Iwase H, Ozawa S, Ikuta M, Ono I
Ajinomoto Co., Central Research Laboratories, Kawasaki, Japan.
J Chromatogr B Biomed Appl. 1995 Jan 6;663(1):15-24. doi: 10.1016/0378-4347(94)00439-c.
Amino acids in human plasma were determined by liquid chromatography with postcolumn ninhydrin derivatization using a hydroxyapatite cartridge for precolumn deproteination. S-Carboxymethyl-L-cysteine, D-phenylglycine and S-aminoethyl-L-cysteine were found to be suitable internal standards. The proposed method is simple, rapid (deproteination time less than 1 min) and reproducible [relative standard deviation below 3% except for low-level aspartic acid (n = 3)]. The average recovery of 25 amino acids was above 90%. The elution time of amino acids in human plasma was approximately 2 h. Protein binding of tryptophan was also determined by the proposed method. The analytical data for amino acids in human plasma deproteinated using the proposed and published methods (5-sulphosalicylic acid and ethanol) were compared.

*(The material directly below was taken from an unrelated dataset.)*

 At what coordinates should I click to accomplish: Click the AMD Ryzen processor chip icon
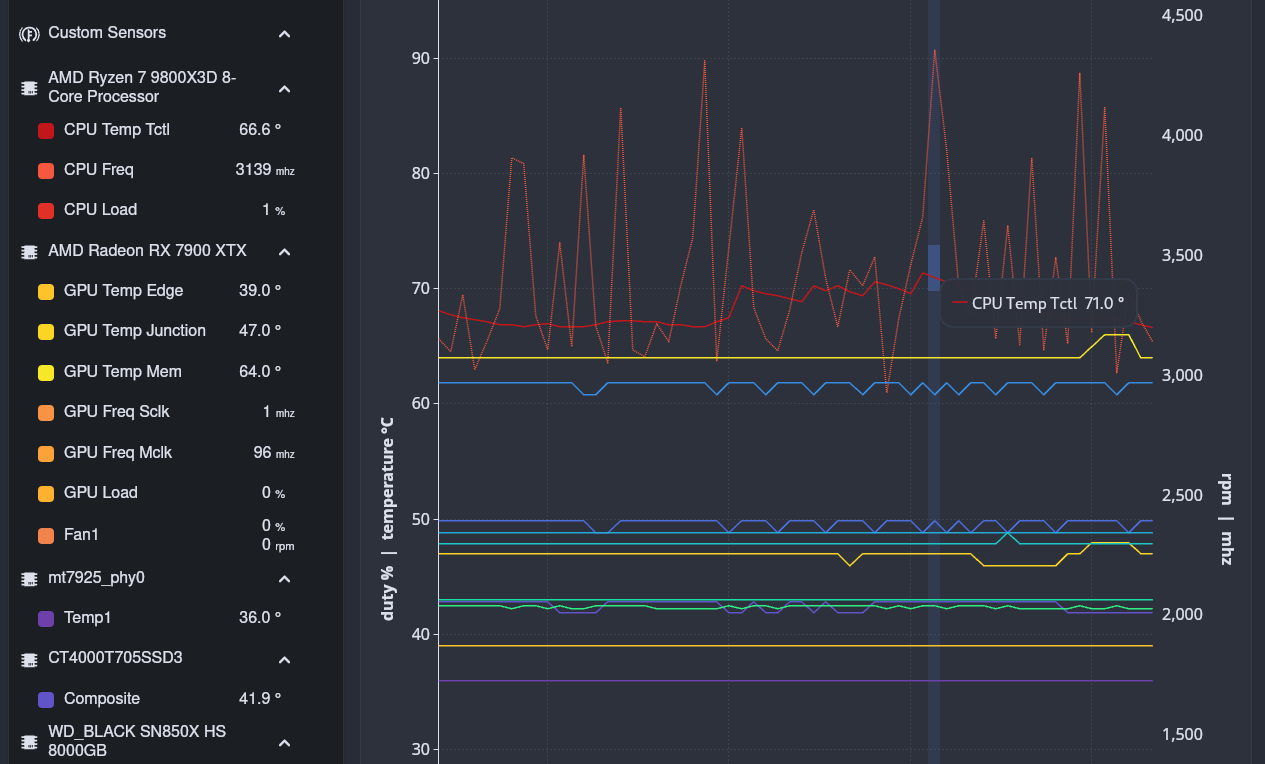point(30,89)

采用羟基磷灰石柱进行柱前脱蛋白,通过柱后茚三酮衍生化的液相色谱法测定人血浆中的氨基酸。发现S-羧甲基-L-半胱氨酸、D-苯甘氨酸和S-氨乙基-L-半胱氨酸是合适的内标物。所提出的方法简单、快速(脱蛋白时间少于1分钟)且具有可重复性[除低水平天冬氨酸外(n = 3),相对标准偏差低于3%]。25种氨基酸的平均回收率高于90%。人血浆中氨基酸的洗脱时间约为2小时。还采用所提出的方法测定了色氨酸的蛋白结合率。比较了使用所提出的方法和已发表的方法(5-磺基水杨酸和乙醇)对人血浆进行脱蛋白后氨基酸的分析数据。